Kerusakan jalan yang masif ini telah menimbulkan efek domino yang merugikan, terutama dari sisi ekonomi dan keselamatan. Para pedagang lokal mengeluhkan biaya angkut barang yang membengkak akibat kerusakan kendaraan, sementara para orang tua dilingkupi kecemasan setiap kali melepas anak-anak mereka berangkat sekolah melintasi jalur yang rawan kecelakaan tersebut, terlebih saat cuaca buruk melanda wilayah tersebut.

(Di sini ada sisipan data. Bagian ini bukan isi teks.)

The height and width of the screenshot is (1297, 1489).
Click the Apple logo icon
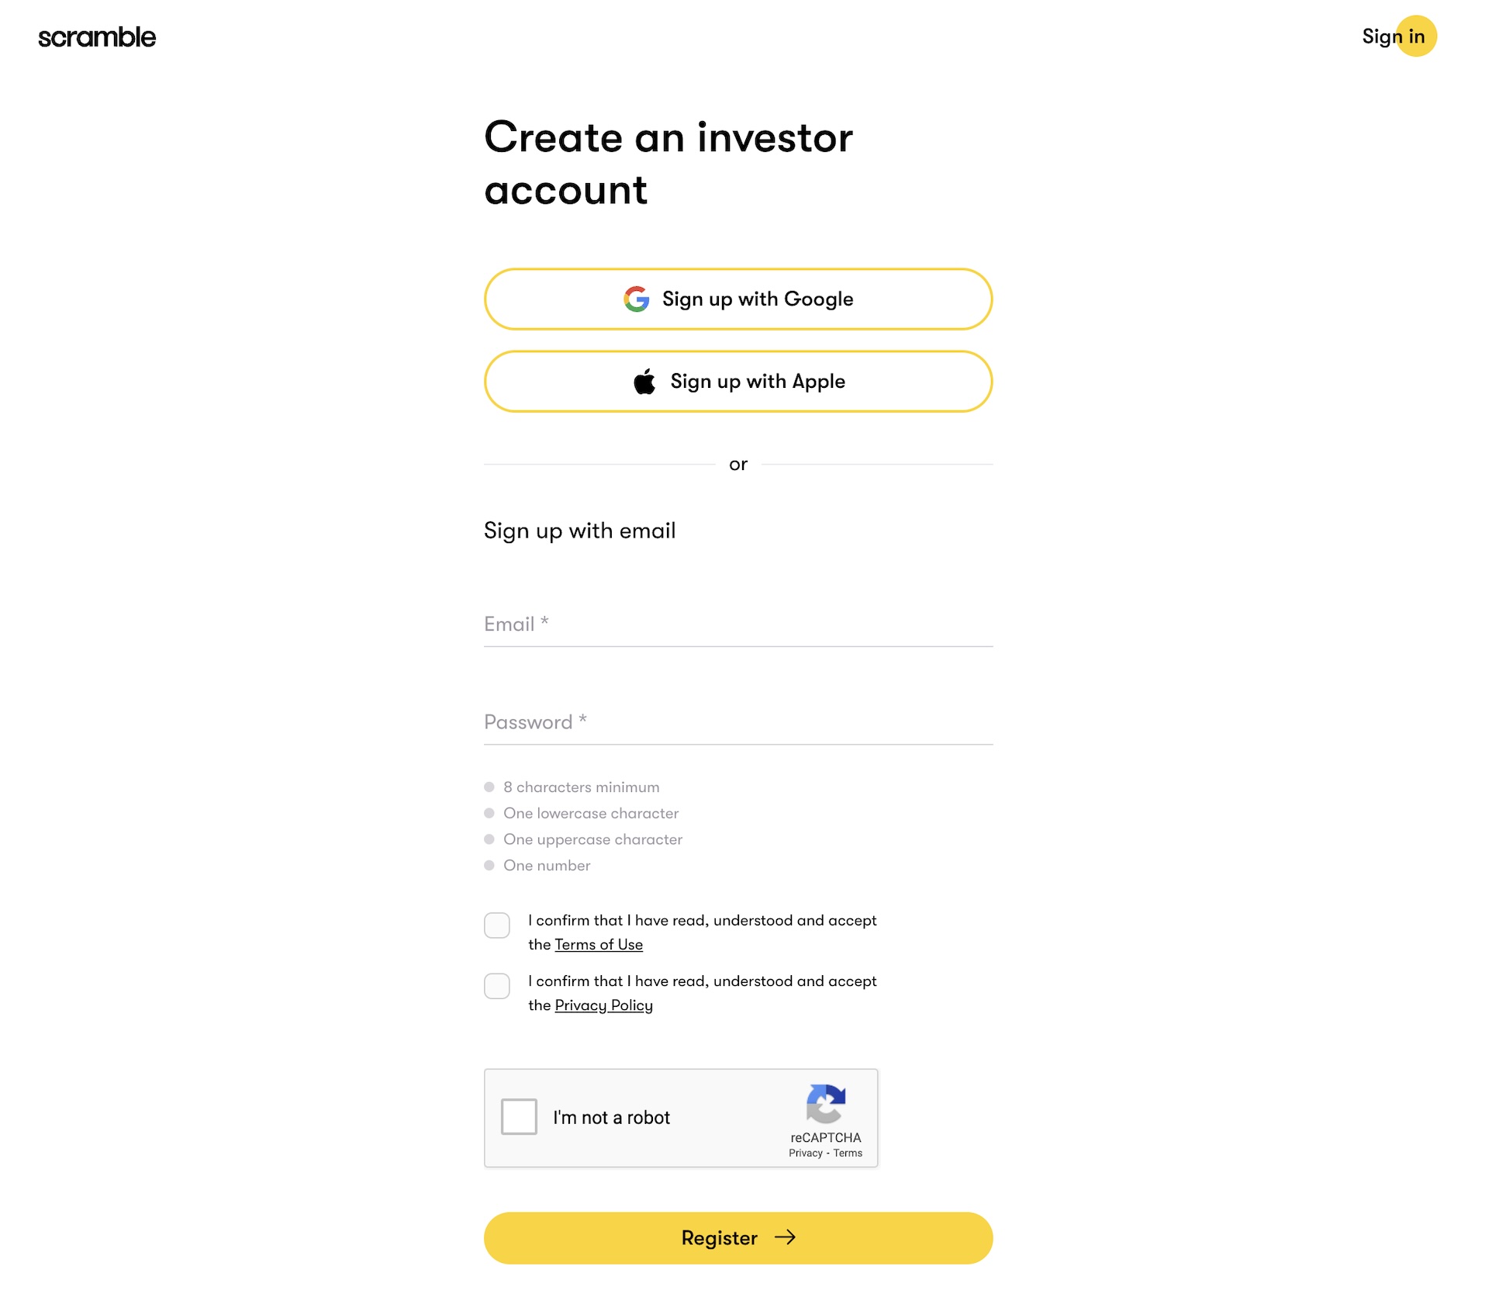click(644, 382)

Hingga tahun 2026 ini, masyarakat Kampung Kayu Apu seolah dipaksa untuk terus bersabar dalam ketidakpastian yang membosankan. Alih-alih mendapatkan pengaspalan atau betonisasi yang kokoh, mereka justru harus puas dengan janji-janji manis yang berulang setiap musim politik atau rapat kedinasan. Warga menuntut adanya transparansi mengenai hambatan apa yang sebenarnya terjadi sehingga proyek perbaikan di Desa Klebet selalu terganjal dan gagal direalisasikan.
Harapan warga kini tertuju langsung kepada Bapak Bupati Tangerang dan jajaran Dinas Bina Marga serta Sumber Daya Air untuk segera turun ke lapangan. Masyarakat mendambakan pemimpin yang bersedia menanggalkan formalitas di balik meja kerja dan mau melihat langsung debu serta lumpur yang menjadi santapan sehari-hari warga Kayu Apu. Mereka meminta agar pembangunan tidak hanya berpusat di area perkotaan, tetapi menjangkau pelosok desa yang menjadi basis kehidupan rakyat kecil.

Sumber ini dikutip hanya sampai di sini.